For the first time, a pedestrian was killed in an incident associated with self-driving technology. The fatal occurrence happened in Tempe, Arizona, on March 18 at around 10 p.m., and involved a car operated by Uber. According to a report, at the time it hit the pedestrian, the Uber vehicle was in autonomous mode, with a backup human driver behind the wheel but no passengers, and was moving at about 40 mph in a 45 mph zone. Uber’s forward-facing video recorder reportedly showed a woman who was walking her bike and who moved suddenly in front of the car. “It’s very clear it would have been difficult to avoid this collision in any kind of mode,” said the Tempe police chief.
This isn’t the first time that a fatality has resulted from an incident involving an autonomous vehicle. In 2016, the driver of a Tesla Model S on Autopilot mode became the first person to die in a self-driving car incident, when the vehicle crashed into an 18-wheeler. Investigators later determined, though, that the car’s driver assist feature was not at fault.
Fortunately, not all incidents involving autonomous vehicles lead to loss of human lives. Still, the fact remains that such incidents are becoming more common, especially as driverless car testing gets implemented in more locations. California’s Department of Motor Vehicles, for example, notes that there have been more than 50 reports of autonomous vehicle collision since 2014.
But what causes autonomous vehicles to fail, outside of human error and unpredictable human behavior? According to data shared by Google, common technology failures include communications breakdowns, strange sensor readings, and problems with steering, braking, or other safety-critical systems.
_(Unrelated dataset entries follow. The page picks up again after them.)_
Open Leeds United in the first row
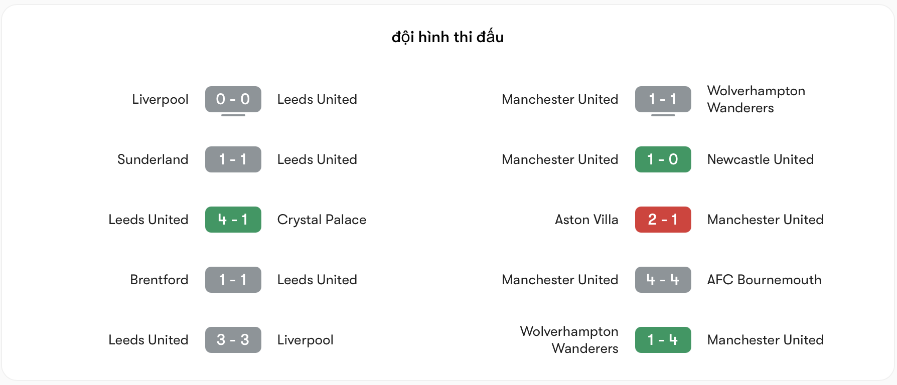Screen dimensions: 897x385 [317, 99]
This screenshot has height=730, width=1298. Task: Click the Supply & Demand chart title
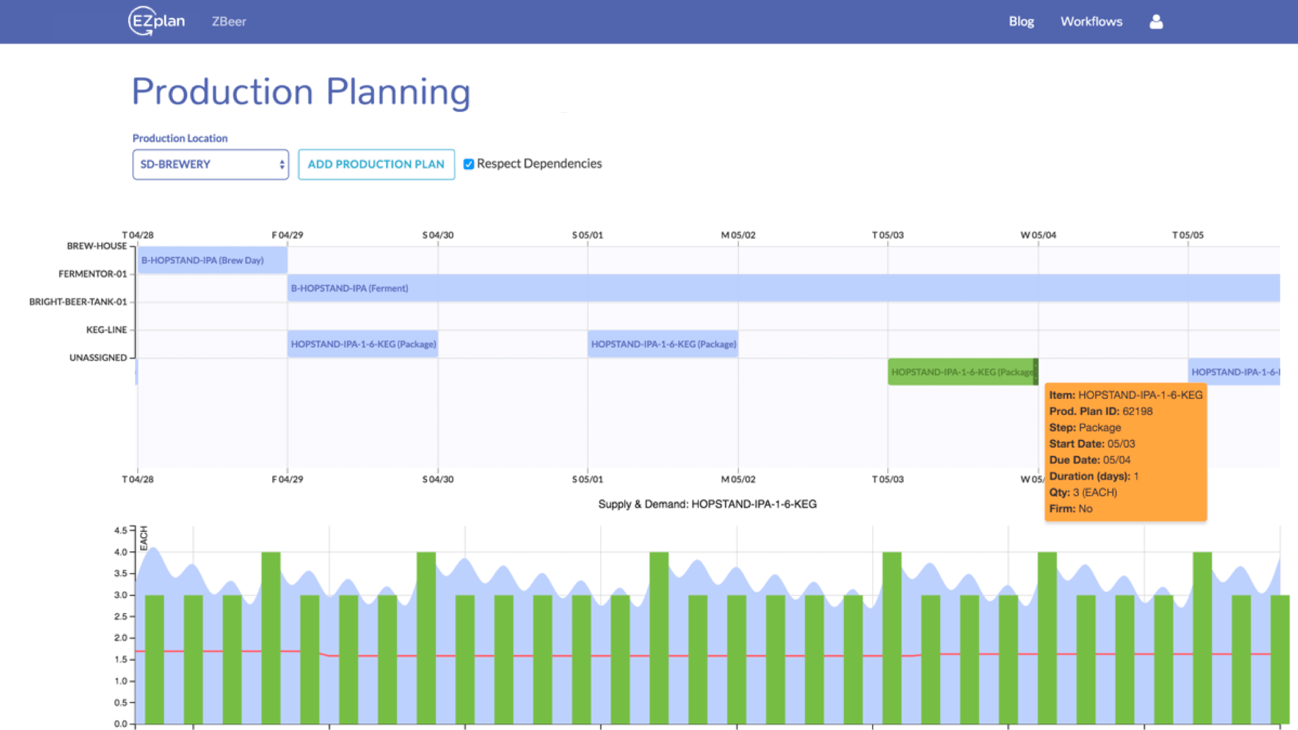pos(707,505)
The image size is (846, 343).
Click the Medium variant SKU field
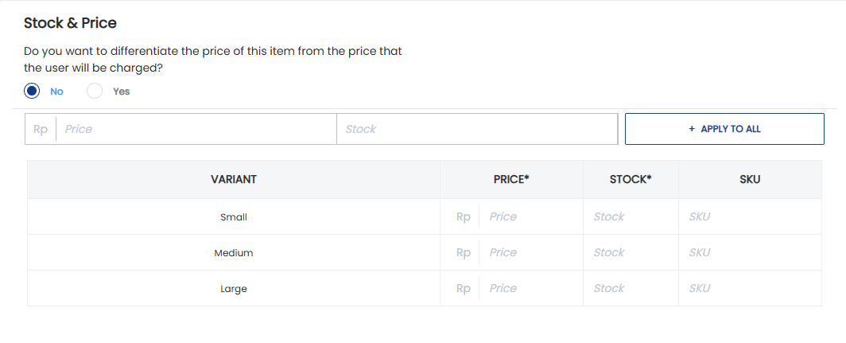point(750,252)
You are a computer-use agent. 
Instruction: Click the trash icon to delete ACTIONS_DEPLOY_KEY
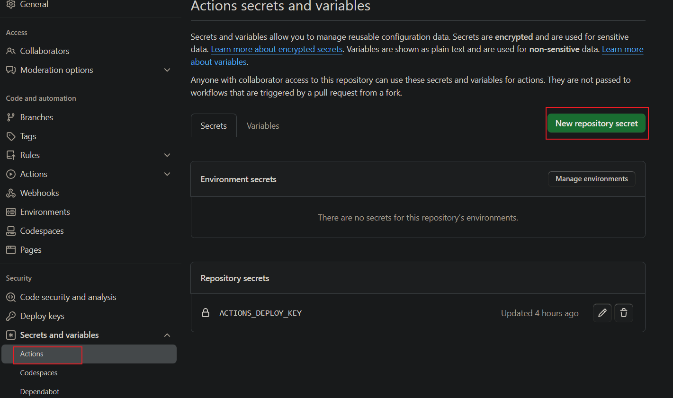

Beyond instances of inadvertent technical malfunction, however, there’s also the risk posed by attacks perpetrated by malicious actors.
Attacks that can affect autonomous vehicles
According to a paper published by Yoshiyasu Takefuji, a member of the Faculty of the Environment and Information Studies at Keio University in Fujisawa, Japan, there are two types of attacks that could affect autonomous vehicles. These are vehicle sensor attacks and vehicle access attacks.
Vehicle sensor attacks, as the term suggests, involve key sensors on autonomous vehicles. GPS, millimeter wave (MMW) radars, light detection and ranging (LiDAR) sensors, and ultrasonic sensors are particularly vulnerable to jamming and spoofing. Camera sensors can also be blinded by something as simple as a laser pointer. These attacks can disable or otherwise affect connected car controls and can potentially lead to crashes and other safety concerns.
As for vehicle access attacks, Takefuji notes that they affect conventional vehicles as well as autonomous ones. These attacks may involve a key fob clone technique, where vulnerabilities in keyless entry systems could allow an adversary to eavesdrop on a signal sent by a remote control and gain unauthorized access to a vehicle. Or they could take the form of telematics service attacks, which can affect safety-critical systems when network access is compromised.
As connected cars become increasingly dependent on interconnected modules and systems, the attack surface for these vehicles continuously widens. This, in turn, makes them more attractive targets for cybercriminals. Security measures for connected vehicles, therefore, should be implemented as early as the design phase. In particular, solutions that incorporate up-to-date threats intelligence, risk assessment and system protection for critical modules, and real-time security visibility for threat prevention and mitigation can go a long way toward securing connected cars. In the long run, these can help pave the path for safer driving environments not only for people in autonomous vehicles but also for pedestrians.